Regardless of that, how to deal with the hardcoded option remains open. One could think of moving it to clush.conf as default, so it is less sneaky and people can tweak it as necessary.

[damianam]

Any feedback regarding how this could look like?

[degremont]

I agree we need to have a way for users to have different options for their gateways from the options use to connect to leaf nodes (clients).

Either they could do it with customer ssh_config but this does not work for ForwardAgent as it is hardcoded on CLI.
Or they could overload it with clush.conf but in that case this is not possible to have different option for GW and clients.

I don't like the second proposal as this specific case is not needed by most of our customers and i don't think adding a specific section will be useful.

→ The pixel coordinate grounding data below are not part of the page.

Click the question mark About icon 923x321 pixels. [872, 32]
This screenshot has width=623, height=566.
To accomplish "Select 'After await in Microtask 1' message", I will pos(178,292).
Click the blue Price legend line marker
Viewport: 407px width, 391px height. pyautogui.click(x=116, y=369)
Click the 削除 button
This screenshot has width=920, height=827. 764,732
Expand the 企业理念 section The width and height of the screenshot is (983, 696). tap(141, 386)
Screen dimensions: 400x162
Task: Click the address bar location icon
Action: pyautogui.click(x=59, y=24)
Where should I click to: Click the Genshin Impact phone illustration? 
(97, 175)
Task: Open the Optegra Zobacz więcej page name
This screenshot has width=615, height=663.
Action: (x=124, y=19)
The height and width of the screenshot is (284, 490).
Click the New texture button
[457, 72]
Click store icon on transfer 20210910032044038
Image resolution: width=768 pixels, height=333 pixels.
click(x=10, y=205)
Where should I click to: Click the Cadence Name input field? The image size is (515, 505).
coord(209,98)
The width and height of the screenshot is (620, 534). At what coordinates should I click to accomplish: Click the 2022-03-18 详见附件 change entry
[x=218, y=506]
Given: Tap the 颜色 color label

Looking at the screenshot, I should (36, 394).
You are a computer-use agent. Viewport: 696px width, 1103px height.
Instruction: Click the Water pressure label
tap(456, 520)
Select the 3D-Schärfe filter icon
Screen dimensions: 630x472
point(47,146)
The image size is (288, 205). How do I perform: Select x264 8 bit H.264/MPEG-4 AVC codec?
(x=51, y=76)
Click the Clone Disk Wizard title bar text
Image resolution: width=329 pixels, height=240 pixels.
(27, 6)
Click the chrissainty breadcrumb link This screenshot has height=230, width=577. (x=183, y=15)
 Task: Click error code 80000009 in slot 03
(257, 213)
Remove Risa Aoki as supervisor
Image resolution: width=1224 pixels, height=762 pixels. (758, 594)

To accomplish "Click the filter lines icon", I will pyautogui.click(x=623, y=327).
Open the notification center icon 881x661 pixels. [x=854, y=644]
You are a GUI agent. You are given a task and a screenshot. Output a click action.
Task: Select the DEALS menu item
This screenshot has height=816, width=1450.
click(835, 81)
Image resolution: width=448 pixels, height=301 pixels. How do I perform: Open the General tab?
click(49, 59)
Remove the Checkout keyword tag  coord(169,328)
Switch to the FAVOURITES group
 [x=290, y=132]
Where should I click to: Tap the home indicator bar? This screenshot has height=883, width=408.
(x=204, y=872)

1. Either we remove the hardcoded value (i'm not against) from the code and we let customer use ssh_config.
2. Or we had new options to clush.conf to specific ssh options only for gateways. That probably means we will have to support every ssh_* options but also options for other Workers.

[damianam]

IMO the 2n point is more elegant, but the 1st is more practical (less effort and risk of it stalling over a long period of time, since the implementation effort is larger)

[damianam]

I'd like to make progress here, since it is likely that it will take some time until distros pick it up, etc. Would making a PR be welcomed? If so we could make one following the 1st approach, but making it opt-in via a config option (so the new release behaves 100% like the previous ones). Does this sound reasonable?